● Instructions for the task
Rewrite the lines from the one containing "You are a computer-use" through the end of the listing, inclusive, as a JSON list of strings with one string per line and blank lines omitted. Leave the pictures out of your answer.
---------- Dataset ----------
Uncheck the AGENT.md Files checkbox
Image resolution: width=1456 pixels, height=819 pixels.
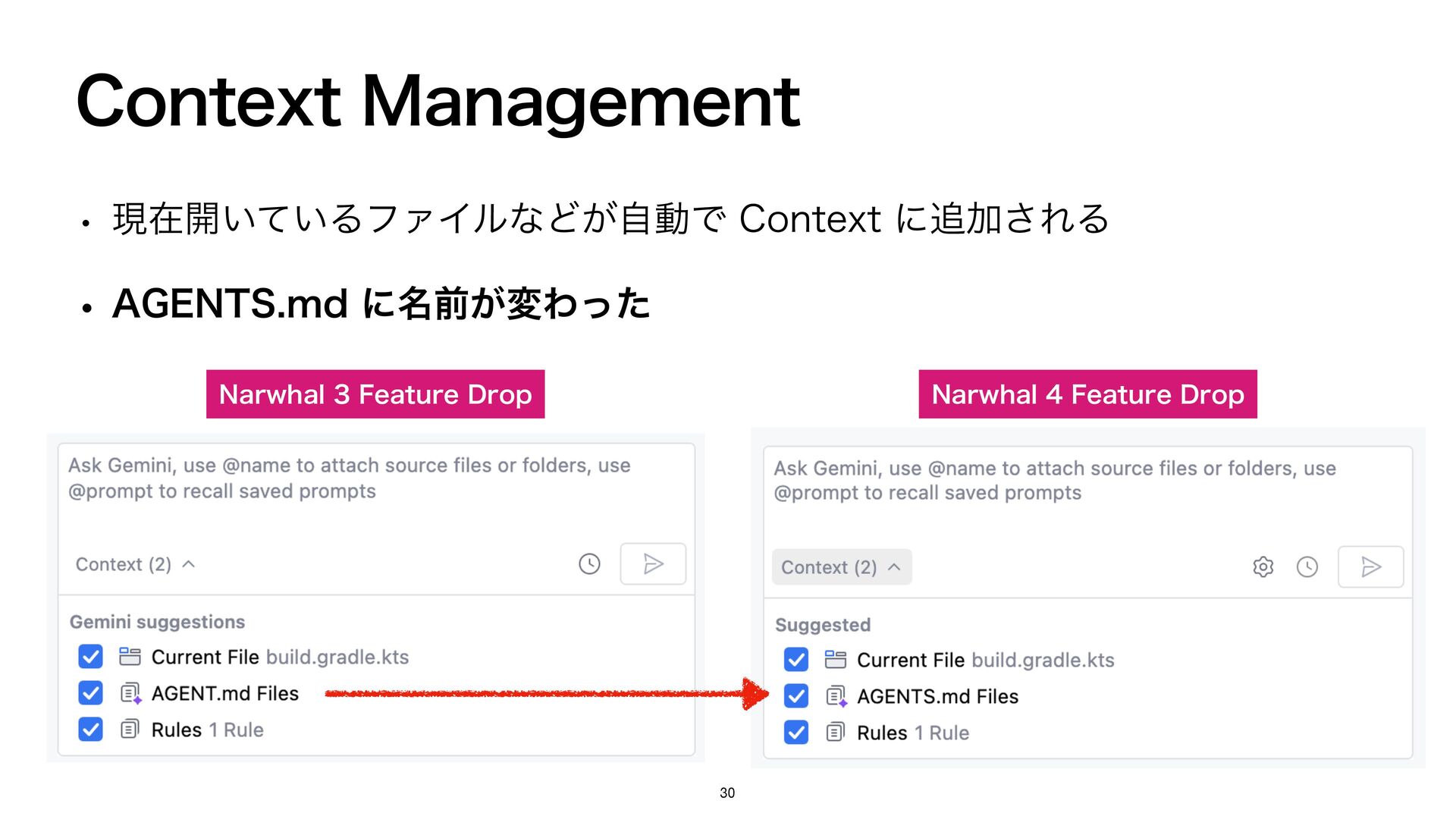point(90,693)
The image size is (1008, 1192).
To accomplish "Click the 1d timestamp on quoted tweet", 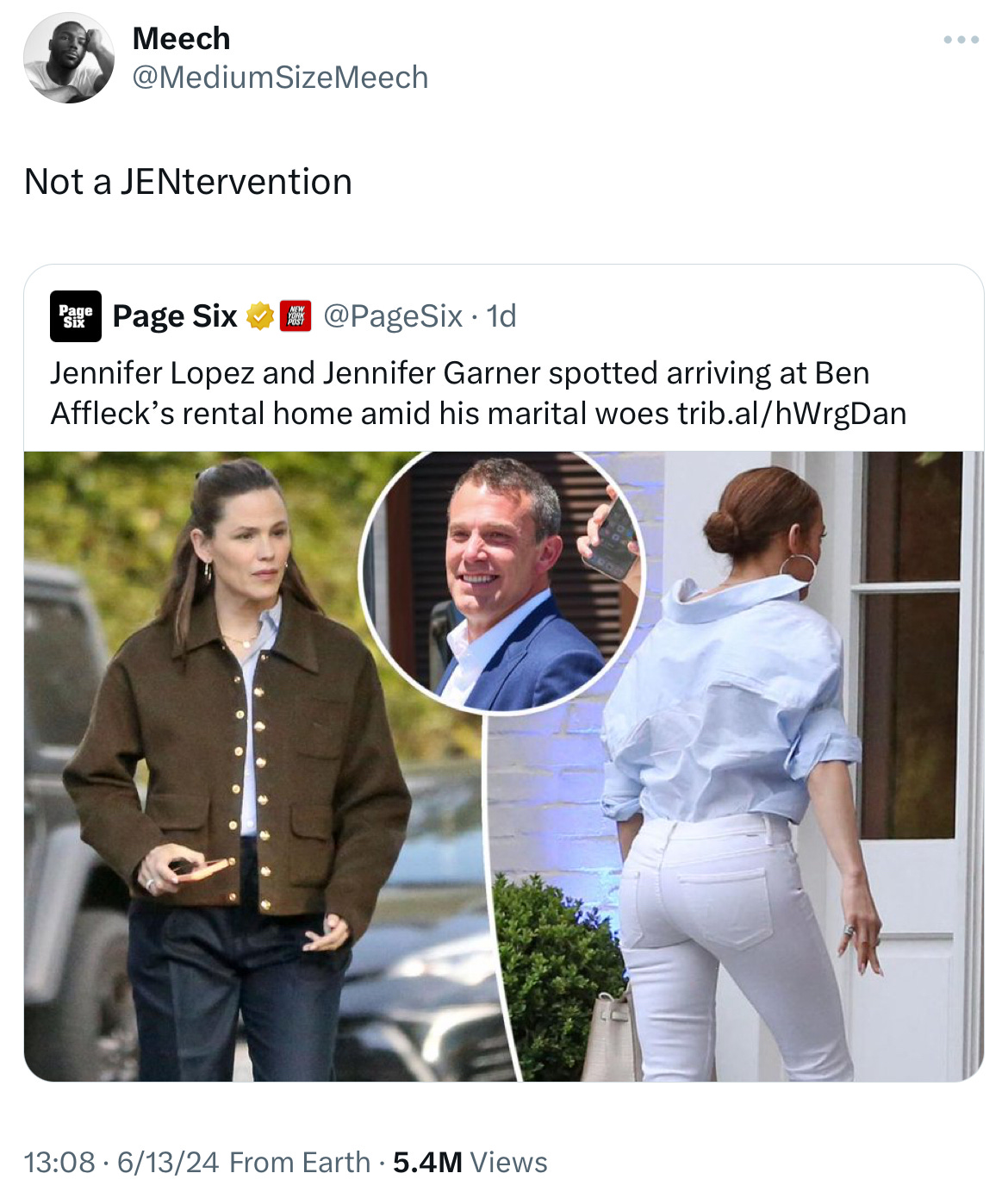I will pyautogui.click(x=501, y=316).
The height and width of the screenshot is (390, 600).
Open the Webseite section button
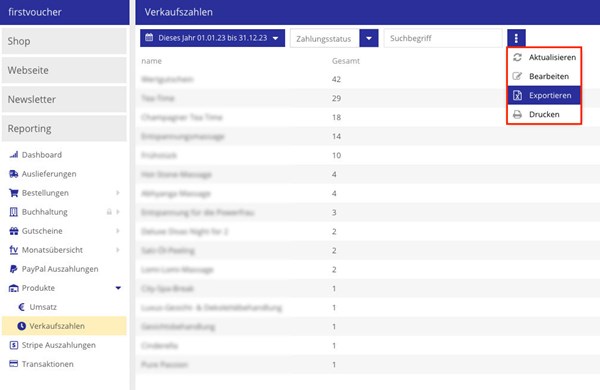[64, 70]
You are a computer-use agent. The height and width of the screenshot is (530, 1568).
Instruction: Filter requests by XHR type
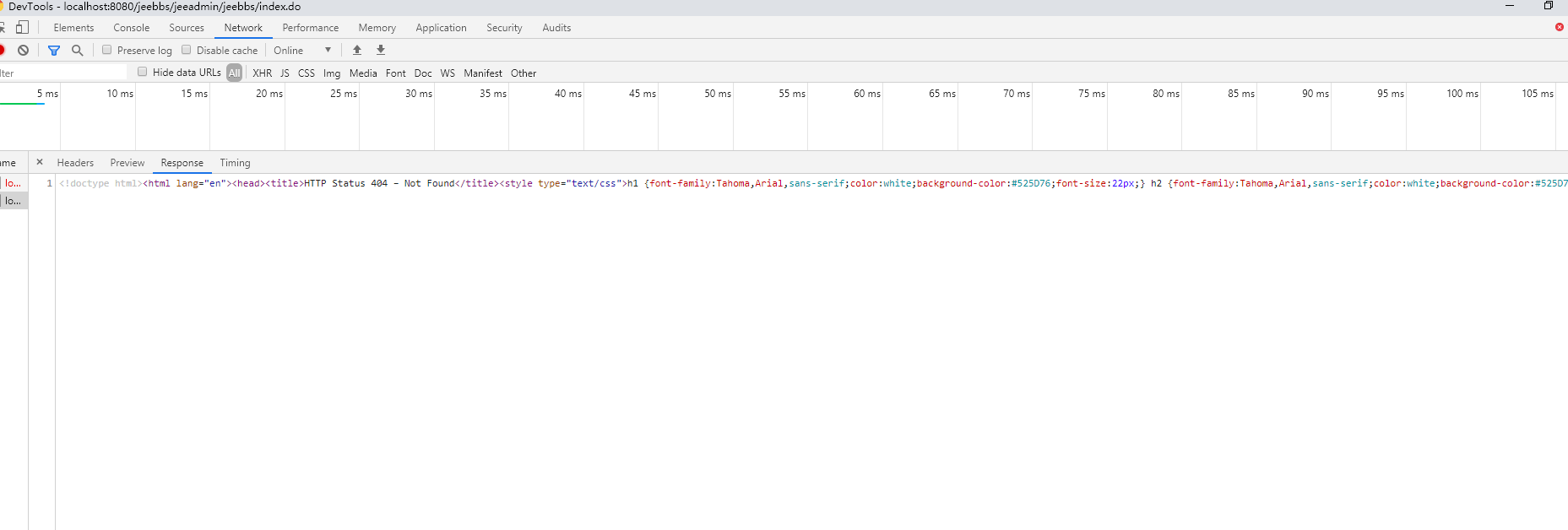(x=262, y=73)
----------
● Task answer
[
  "You are a computer-use agent. The height and width of the screenshot is (530, 1568).",
  "Instruction: Filter requests by XHR type",
  "(x=262, y=73)"
]